Quarterly US Rural Economic Review: Agriculture Still Waiting For Relief

By Tanner Ehmke , Jeff Johnston and Dan Kowalski

March 28, 2019

Key Points

  • Trade negotiations with China will carry on at least through April, and perhaps into the summer. However, an agreement is in the interest of both the Xi and Trump administrations, so a deal is expected to be struck.
  • The ratification of USMCA in Congress will be an uphill climb. If it is not approved by August, the deal may languish until after the 2020 U.S. elections.
  • The global and U.S. economies are slowing, causing central banks to turn more dovish.

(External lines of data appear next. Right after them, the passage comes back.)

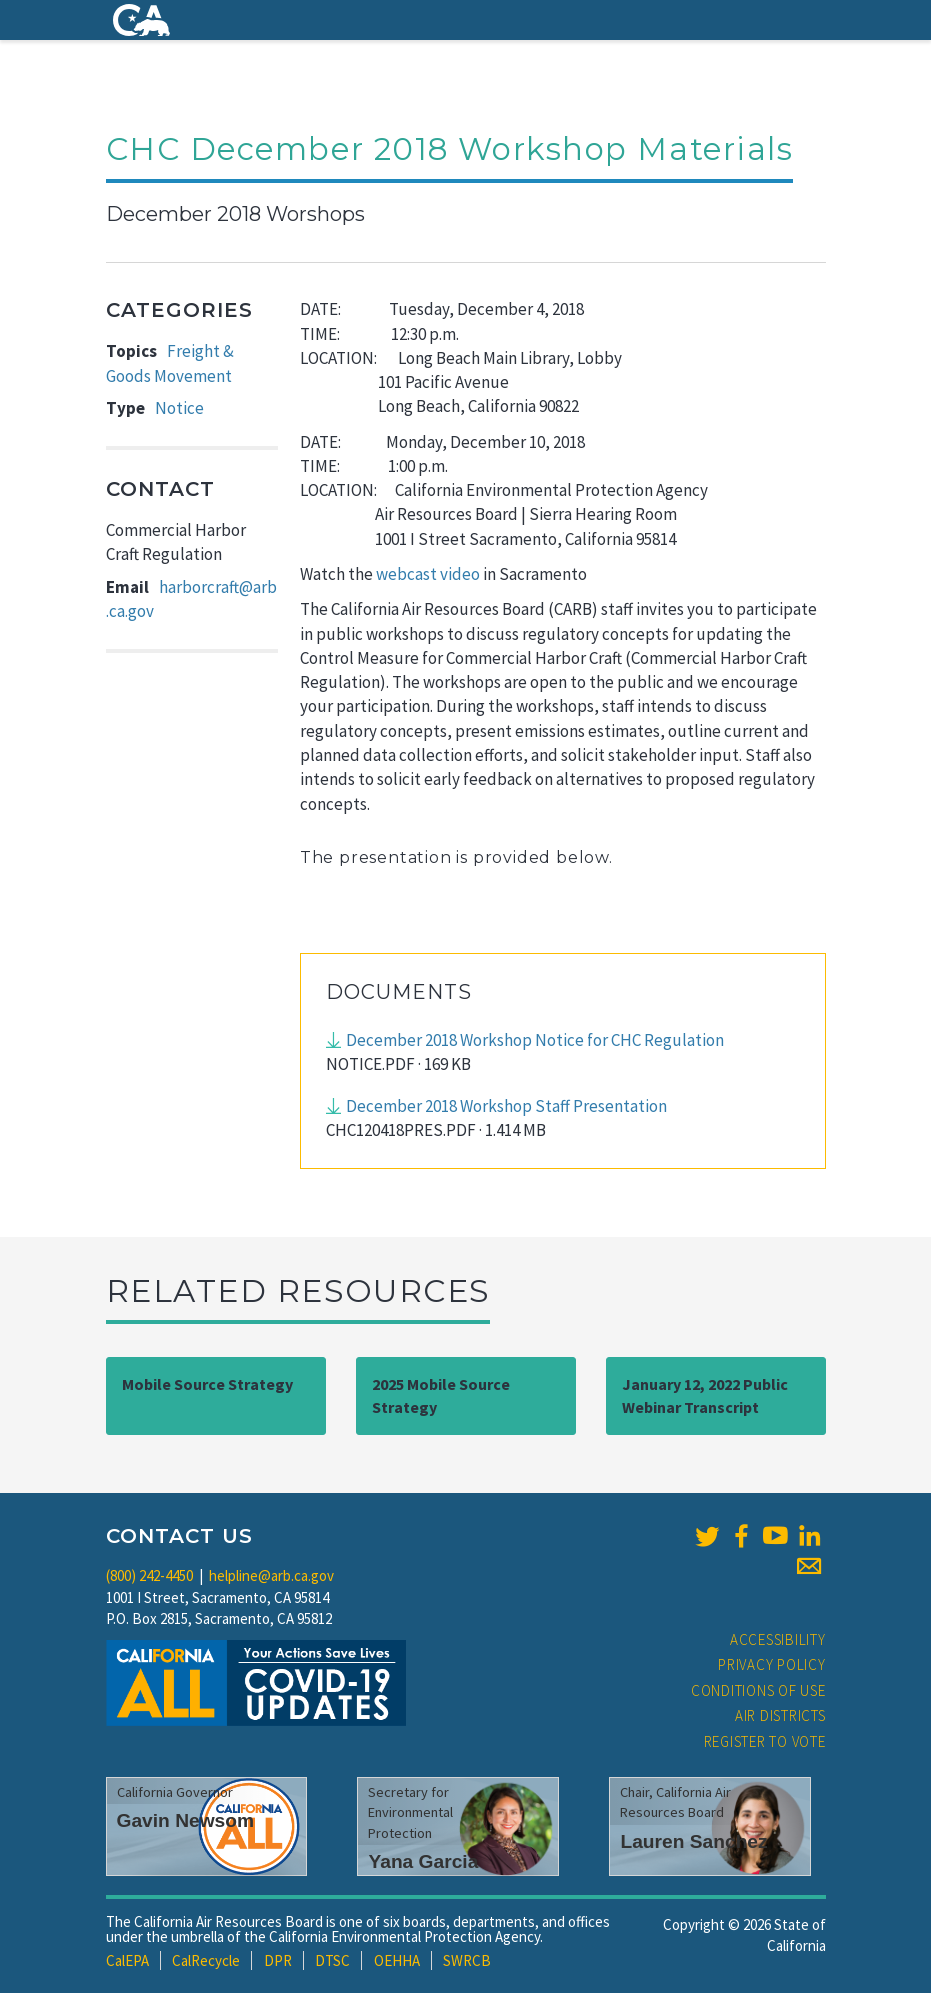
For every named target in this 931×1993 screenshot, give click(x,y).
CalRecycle (206, 1960)
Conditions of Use (758, 1690)
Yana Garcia (423, 1861)
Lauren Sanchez (693, 1841)
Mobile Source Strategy (207, 1384)
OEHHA (397, 1960)
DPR (278, 1960)
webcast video (428, 574)
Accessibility (778, 1639)
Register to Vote (765, 1741)
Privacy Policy (772, 1664)
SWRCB (467, 1960)
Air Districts (780, 1715)
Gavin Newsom (186, 1820)
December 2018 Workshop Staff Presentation (506, 1106)
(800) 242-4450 (149, 1575)
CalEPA (127, 1960)
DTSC (332, 1960)
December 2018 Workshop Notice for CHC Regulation (535, 1040)
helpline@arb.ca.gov (271, 1575)
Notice (179, 408)
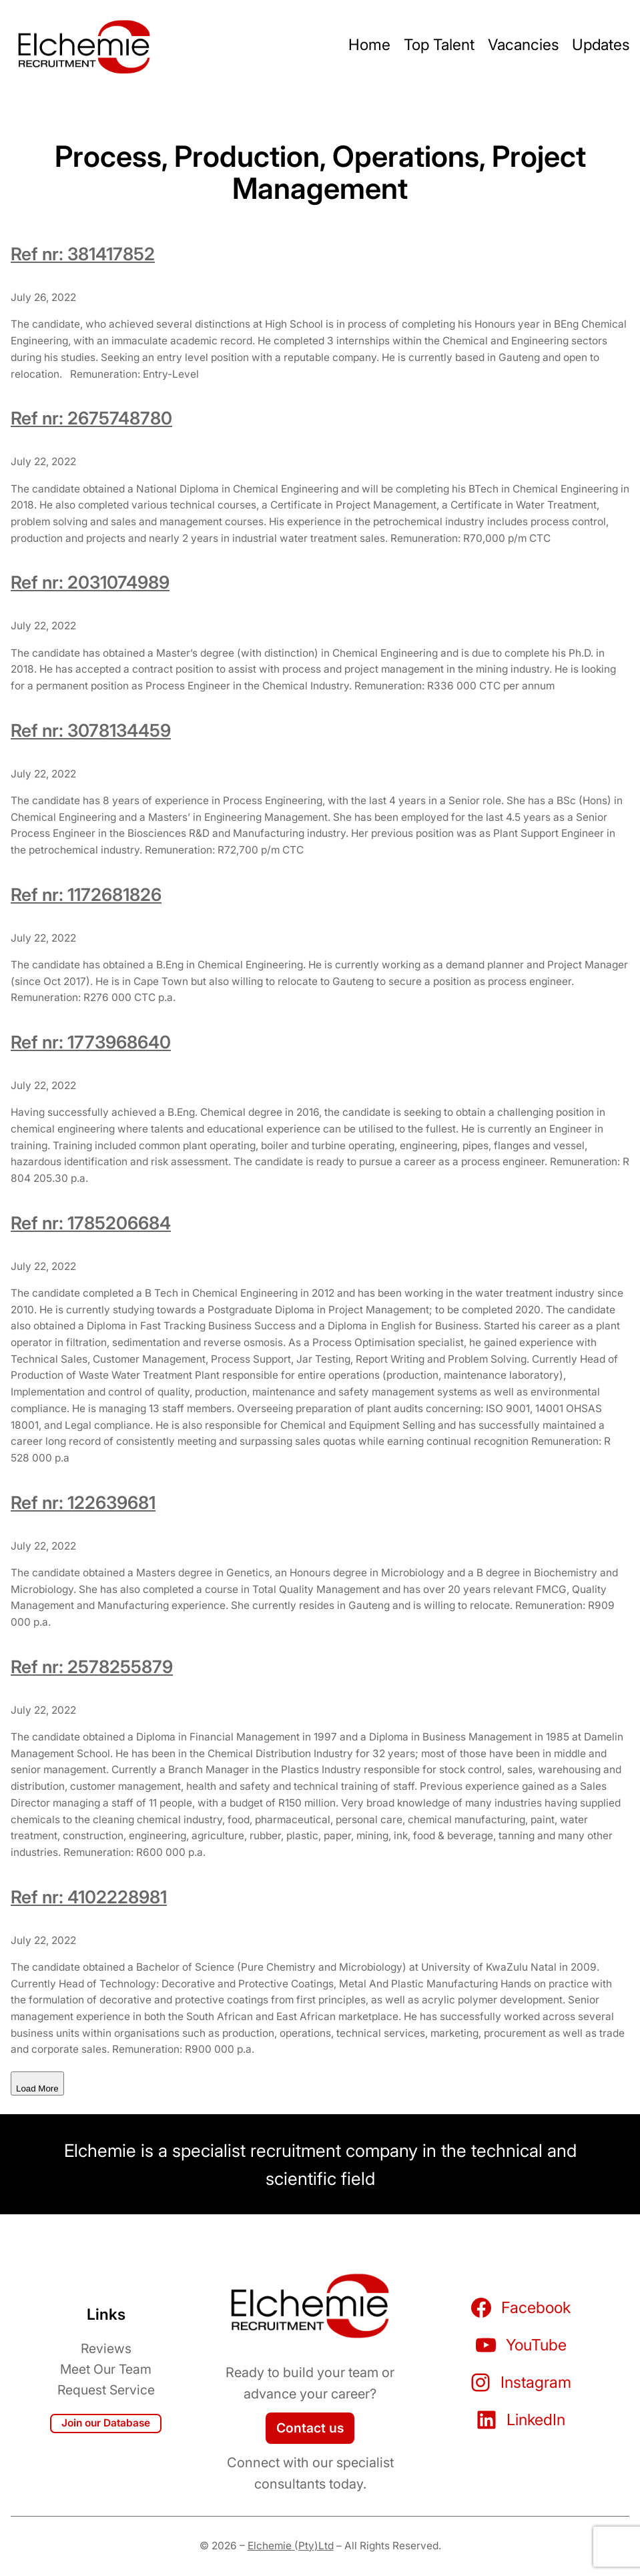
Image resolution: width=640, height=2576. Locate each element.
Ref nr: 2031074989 (90, 582)
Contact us (310, 2428)
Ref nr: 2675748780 (91, 417)
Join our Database (105, 2423)
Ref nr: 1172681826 (86, 894)
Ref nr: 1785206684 (91, 1222)
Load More (37, 2088)
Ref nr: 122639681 (83, 1502)
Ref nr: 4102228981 (89, 1896)
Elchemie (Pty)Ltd (291, 2545)
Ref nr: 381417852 (83, 253)
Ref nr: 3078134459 (91, 730)
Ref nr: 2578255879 (92, 1666)
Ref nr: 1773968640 (91, 1041)
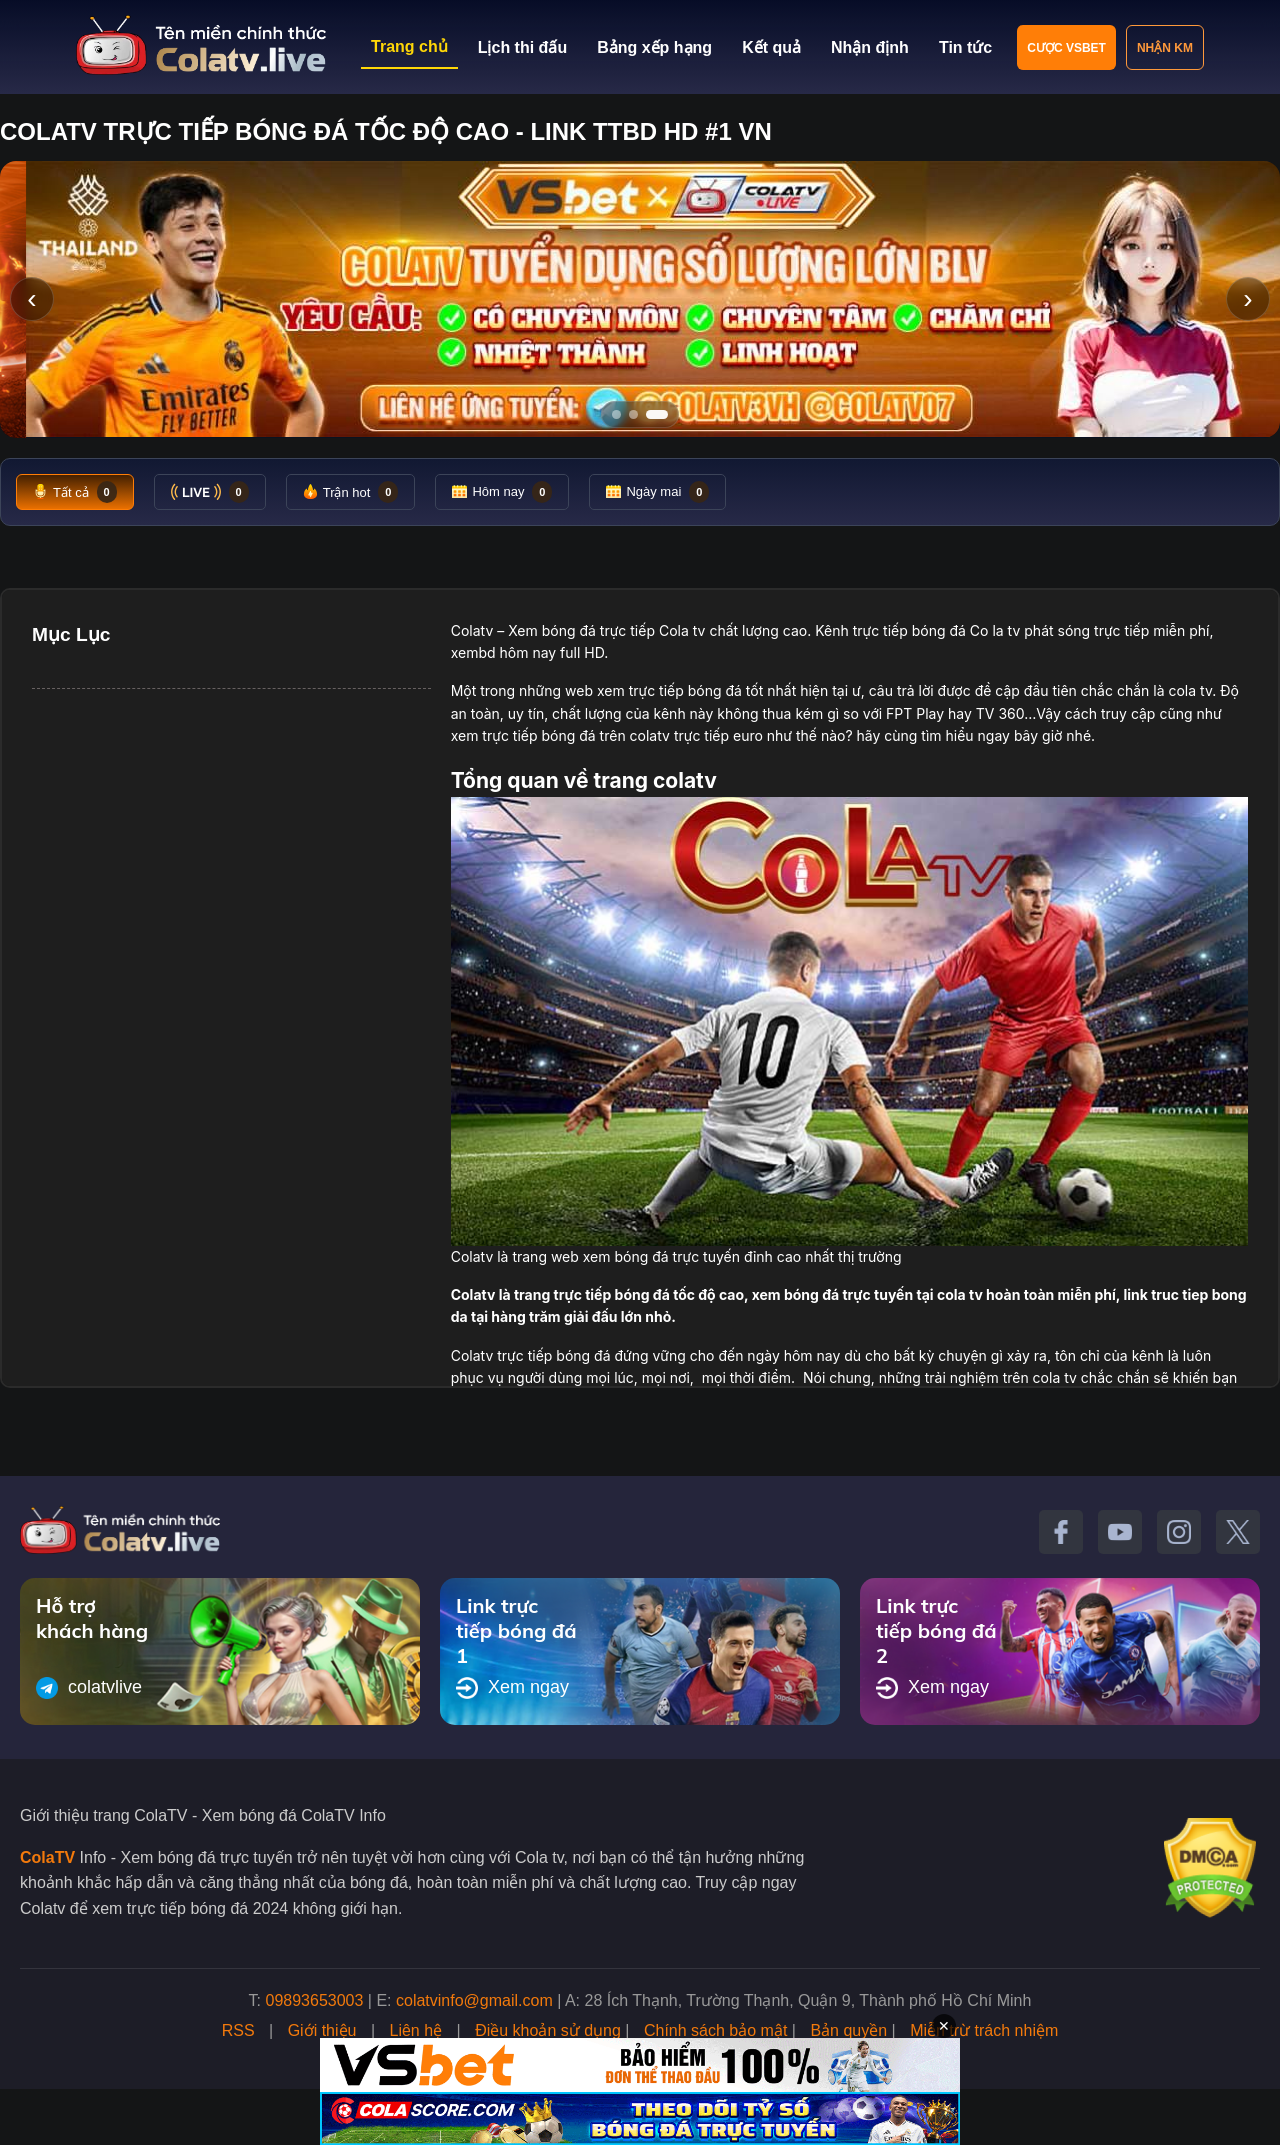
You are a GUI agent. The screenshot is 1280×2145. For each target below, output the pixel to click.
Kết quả (771, 47)
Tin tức (965, 47)
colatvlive (89, 1688)
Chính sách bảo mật (715, 2030)
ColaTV (47, 1857)
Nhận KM (1165, 48)
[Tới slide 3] (663, 414)
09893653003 (315, 2000)
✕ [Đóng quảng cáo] (944, 2026)
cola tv (1190, 690)
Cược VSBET (1066, 48)
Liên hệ (416, 2030)
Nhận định (870, 47)
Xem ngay (512, 1688)
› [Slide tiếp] (1247, 298)
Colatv (472, 630)
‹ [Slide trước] (31, 298)
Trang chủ (409, 46)
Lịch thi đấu (522, 47)
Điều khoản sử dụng (548, 2030)
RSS (238, 2030)
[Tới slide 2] (640, 414)
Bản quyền (848, 2030)
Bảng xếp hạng (654, 47)
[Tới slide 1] (616, 414)
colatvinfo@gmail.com (474, 2000)
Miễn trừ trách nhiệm (984, 2030)
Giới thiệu (322, 2030)
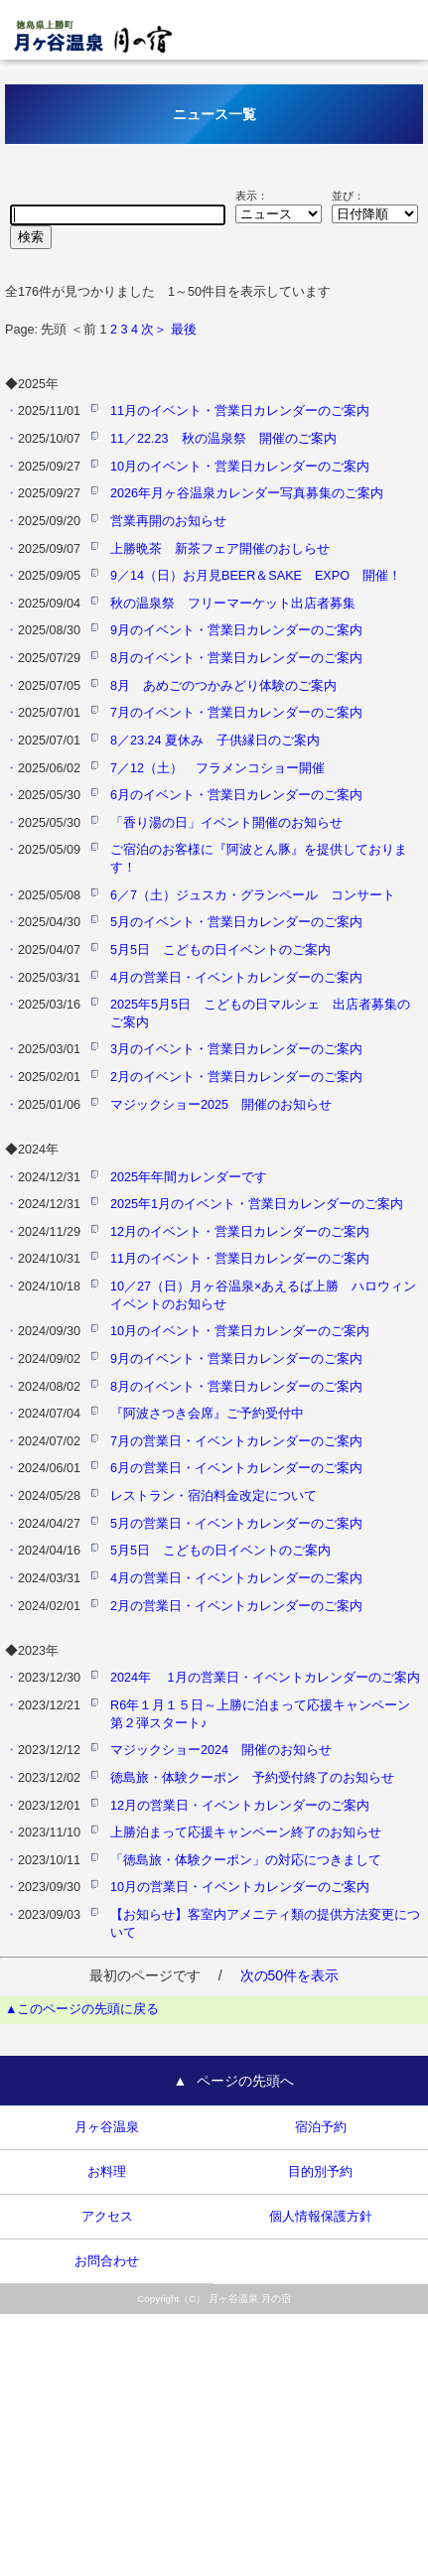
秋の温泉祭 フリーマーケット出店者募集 (233, 603)
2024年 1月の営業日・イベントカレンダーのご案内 (265, 1678)
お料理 (106, 2172)
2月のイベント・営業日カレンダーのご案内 (236, 1077)
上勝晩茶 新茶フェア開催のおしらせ (220, 549)
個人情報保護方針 (320, 2217)
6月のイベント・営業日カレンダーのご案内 (236, 795)
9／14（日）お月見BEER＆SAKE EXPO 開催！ (255, 576)
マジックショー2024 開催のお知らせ (221, 1750)
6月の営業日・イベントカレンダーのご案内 (236, 1468)
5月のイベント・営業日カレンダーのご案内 (236, 922)
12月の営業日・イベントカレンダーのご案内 (239, 1806)
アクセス (107, 2217)
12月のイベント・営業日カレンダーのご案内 (239, 1232)
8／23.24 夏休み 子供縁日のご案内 (215, 740)
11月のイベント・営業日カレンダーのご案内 (239, 411)
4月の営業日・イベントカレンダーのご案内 (236, 978)
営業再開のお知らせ (168, 521)
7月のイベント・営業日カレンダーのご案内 (236, 713)
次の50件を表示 (290, 1975)
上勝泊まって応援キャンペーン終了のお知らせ (245, 1832)
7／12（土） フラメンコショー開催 (217, 768)
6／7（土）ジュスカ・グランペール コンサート (252, 895)
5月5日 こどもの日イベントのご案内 (220, 950)
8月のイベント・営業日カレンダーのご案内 (236, 658)
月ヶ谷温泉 (106, 2127)
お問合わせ (106, 2261)
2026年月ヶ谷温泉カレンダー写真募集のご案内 (246, 493)
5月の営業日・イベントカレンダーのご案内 (236, 1524)
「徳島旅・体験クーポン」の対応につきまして (245, 1860)
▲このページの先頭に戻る (82, 2009)
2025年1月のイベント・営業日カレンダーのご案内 (256, 1204)
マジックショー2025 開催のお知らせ (221, 1105)
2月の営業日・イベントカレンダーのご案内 (236, 1606)
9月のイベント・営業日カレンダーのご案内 (236, 630)
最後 (184, 330)
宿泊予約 (321, 2127)
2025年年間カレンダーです (188, 1177)
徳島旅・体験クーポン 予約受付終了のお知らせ (252, 1778)
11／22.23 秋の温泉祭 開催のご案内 (223, 439)
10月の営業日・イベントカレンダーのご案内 (239, 1887)
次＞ (154, 330)
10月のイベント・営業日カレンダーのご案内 (239, 467)
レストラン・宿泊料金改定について (213, 1496)
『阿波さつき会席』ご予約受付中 (207, 1414)
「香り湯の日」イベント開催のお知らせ (226, 823)
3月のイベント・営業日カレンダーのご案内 (236, 1049)
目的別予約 (320, 2172)
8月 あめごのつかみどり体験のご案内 (223, 686)
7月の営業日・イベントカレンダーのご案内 (236, 1441)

The Federal Reserve is unlikely to raise rates in 2019, and is now fielding questions on whether a rate cut may become appropriate.
  • Recent flooding in Nebraska and Iowa is threatening farm livelihoods, disrupting transportation, hurting ag retailers and processors, and will impact the country’s 2019 corn/soybean acreage mix.
  • Hog herd reductions in China resulting from African swine fever will boost China’s pork imports in 2019. How much, from whom, and when are now the key questions.
  • U.S. dairy supply appears to have stabilized and markets could improve in the second half of 2019.
  • California is free of drought for the first time since 2011. Cool and wet conditions have been welcomed, but the rainfall has caused some trees to uproot and has increased the need for fungal controls.
  • U.S. natural gas supply will outpace demand through 2019. This will limit upward price movements, furthering the retirement of coal-fired assets.
  • The FCC’s latest millimeter-wave spectrum auction began in mid-March. Cable operators are not among the 38 qualified applicants, perhaps indicating that they don’t see fixed wireless as a threat to their cable broadband business.